Lately there has been a lot of buzz around 5G. Last week Prime Minister Narendra Modi inaugurated the country’s first indigenous test bed to help support the ecosystem around 5G. Earlier this year, the Government reiterated its plans to conduct auctions for 5G spectrum in June and expected services to be rolled out by the third quarter of the year.
Service providers have been conducting 5G trials and 5G ready phones have been flooding the market. But what exactly is 5G? What lies behind the promise of faster downloads and better call quality?

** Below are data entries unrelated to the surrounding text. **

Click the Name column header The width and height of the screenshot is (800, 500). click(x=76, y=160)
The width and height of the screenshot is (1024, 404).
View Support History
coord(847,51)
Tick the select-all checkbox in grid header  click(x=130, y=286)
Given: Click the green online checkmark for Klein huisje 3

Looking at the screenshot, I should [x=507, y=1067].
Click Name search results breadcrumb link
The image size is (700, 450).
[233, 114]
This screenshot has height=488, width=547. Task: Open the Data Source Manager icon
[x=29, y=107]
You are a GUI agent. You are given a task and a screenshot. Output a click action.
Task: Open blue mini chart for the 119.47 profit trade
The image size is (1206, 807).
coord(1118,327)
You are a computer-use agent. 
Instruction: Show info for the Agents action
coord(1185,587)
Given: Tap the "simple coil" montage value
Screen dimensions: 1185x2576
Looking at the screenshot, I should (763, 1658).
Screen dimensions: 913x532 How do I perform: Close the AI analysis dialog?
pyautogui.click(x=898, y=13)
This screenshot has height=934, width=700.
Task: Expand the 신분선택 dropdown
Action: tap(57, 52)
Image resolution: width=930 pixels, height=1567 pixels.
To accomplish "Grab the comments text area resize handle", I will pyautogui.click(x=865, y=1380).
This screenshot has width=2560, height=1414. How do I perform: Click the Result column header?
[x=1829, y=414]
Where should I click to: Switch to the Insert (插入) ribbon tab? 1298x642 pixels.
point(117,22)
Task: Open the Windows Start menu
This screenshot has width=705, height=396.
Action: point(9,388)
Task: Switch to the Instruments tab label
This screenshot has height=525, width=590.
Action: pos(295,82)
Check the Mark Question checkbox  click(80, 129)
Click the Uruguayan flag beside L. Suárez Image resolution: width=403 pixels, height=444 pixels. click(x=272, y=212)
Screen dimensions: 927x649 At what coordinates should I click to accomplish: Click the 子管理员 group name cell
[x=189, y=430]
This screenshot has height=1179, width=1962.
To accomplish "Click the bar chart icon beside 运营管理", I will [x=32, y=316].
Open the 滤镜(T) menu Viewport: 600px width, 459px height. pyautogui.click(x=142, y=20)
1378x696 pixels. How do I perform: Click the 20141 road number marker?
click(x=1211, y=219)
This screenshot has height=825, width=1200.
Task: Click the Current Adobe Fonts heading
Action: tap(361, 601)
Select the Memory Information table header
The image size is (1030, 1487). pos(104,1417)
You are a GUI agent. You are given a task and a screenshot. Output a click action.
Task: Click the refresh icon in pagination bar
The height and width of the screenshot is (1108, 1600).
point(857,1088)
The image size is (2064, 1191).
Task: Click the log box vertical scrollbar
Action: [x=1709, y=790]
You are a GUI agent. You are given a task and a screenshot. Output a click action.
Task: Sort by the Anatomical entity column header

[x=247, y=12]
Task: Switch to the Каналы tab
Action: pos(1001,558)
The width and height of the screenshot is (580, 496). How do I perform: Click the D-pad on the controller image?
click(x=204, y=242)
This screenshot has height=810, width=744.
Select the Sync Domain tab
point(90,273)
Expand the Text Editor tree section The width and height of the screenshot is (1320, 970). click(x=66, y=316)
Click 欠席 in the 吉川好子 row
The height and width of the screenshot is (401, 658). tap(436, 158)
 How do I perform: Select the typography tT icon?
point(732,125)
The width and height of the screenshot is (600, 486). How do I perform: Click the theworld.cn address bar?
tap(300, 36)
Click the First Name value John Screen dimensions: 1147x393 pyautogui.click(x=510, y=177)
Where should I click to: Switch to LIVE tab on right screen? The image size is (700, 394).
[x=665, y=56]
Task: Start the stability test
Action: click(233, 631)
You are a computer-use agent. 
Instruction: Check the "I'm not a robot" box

Radio electronics refers to a broad range of technologies that can transmit, receive and process wireless signals. While these technologies can utilise electromagnetic spectrum that goes all the way up to 300GHz, the lower frequencies of this spectrum are particularly attractive. Lower frequency signals can travel longer distances and penetrate obstacles with lesser attenuation. Electronic components (amplifiers, transmitters, receivers) operating at lower frequencies are also easier to design and manufacture. Consequently, much of the bandwidth in the lower frequencies of this spectrum has already been allocated for several applications (mobile communications currently use the spectrum from 800MHz to 2.5 GHz).
New spectrum at 3GHz and beyond
With the increasing demand for mobile services, the currently allocated spectrum is proving inadequate. At the simplest level, 5G represents the allocation of new spectrum to increase capacity. Since most of the spectrum at lower frequencies is already being utilised — much of this new spectrum is being allocated at higher frequencies. The first deployments in India will be around 3GHz, but will expand to 25 GHz and beyond.
As 5G services evolve to occupy higher frequencies, it will significantly increase the bandwidth available for mobile services. However, at these frequencies the design of the transmitting and receiving equipment becomes more complex. Signal attenuation also increases. So, the coverage area of each cell tower will decrease which will require the towers to be more closely spaced.
An interesting fact related to the physics of signal transmission is that at higher frequencies it becomes easier to direct a signal in specific direction. So, signals transmitted from a cell tower can be more precisely directed at a specific user (rather than spreading out in various directions which is just a waste of energy).
Intuitively, this enhanced directivity results in less interference between signals meant for different users which directly translates to increased capacity. Thus, while operating at higher frequencies has some fundamental challenges, it offers some unique opportunities as well.
Evolving communication needs
Since much of the 5G infrastructure is being built from ground up, there is a chance to redesign the technology to make it more suitable for the evolving communication needs of the future. 5G places special emphasis on low latency, energy efficiency and standardisation.
Existing wireless communication infrastructure is primarily designed around the needs of mobile phones. However, several emerging applications in factory automation, gaming and remote healthcare have more stringent latency requirements. Self-driving cars is an illustrative example. Low delays between transmission and reception of messages are extremely critical when these cars have to co-operate with each other to avoid accidents.
As 5G rolls out, over the next several years the volume of data is expected to exponentially increase. To ensure that there isn’t a corresponding increase in the energy usage, 5G places a lot of importance on energy efficiency. This will mean lower energy bills for service providers and longer battery life for mobile devices.
Greater attention to standardisation is another important aspect of 5G. Today most of the components that make up wireless telecom interact with each other using proprietary protocols that are vendor specific. To enable the rapid deployment of 5G infrastructure there is an industry-wide effort to standardise interaction between components. Greater standardisation would enable service providers to build their infrastructure, ‘mixing and matching’ components from multiple vendors. Switching vendors would also be easier which would foster competition and lower costs.
Advanced R&D
There is a lot of research in both industry and academia centred around 5G. An interesting topic is the convergence of positioning, sensing and communication. Traditionally, positioning, sensing and communication have been seen as separate technologies (for e.g., GPS is used for positioning, and radar for sensing). However, all three technologies involve transmission and reception of radio signals — hence it is possible for positioning and sensing to piggy back on 5G infrastructure that is primarily meant for communication. While this is not a new concept, 5G is expected to significantly improve the state of art. It turns out that some of the key features of 5G (such as increased bandwidth availability and antenna directionality) are also useful for improved accuracy of positioning and sensing.
There is also a lot of research around cost and energy efficient electronic devices that can transmit and receive high frequency signals. This involves delving into the fundamental physics of semiconductor technologies and is expected to lay the foundation for the growth of wireless technology into higher frequency bands.
In fact, engineers are already busy prototyping a 6G system which would utilise the large amounts of available spectrum at frequencies above 100 GHz. As one of my colleagues who works in this domain pointed out — engineers are perhaps having more fun developing these technologies than consumers are using them!
Sandeep Rao is with Texas Instruments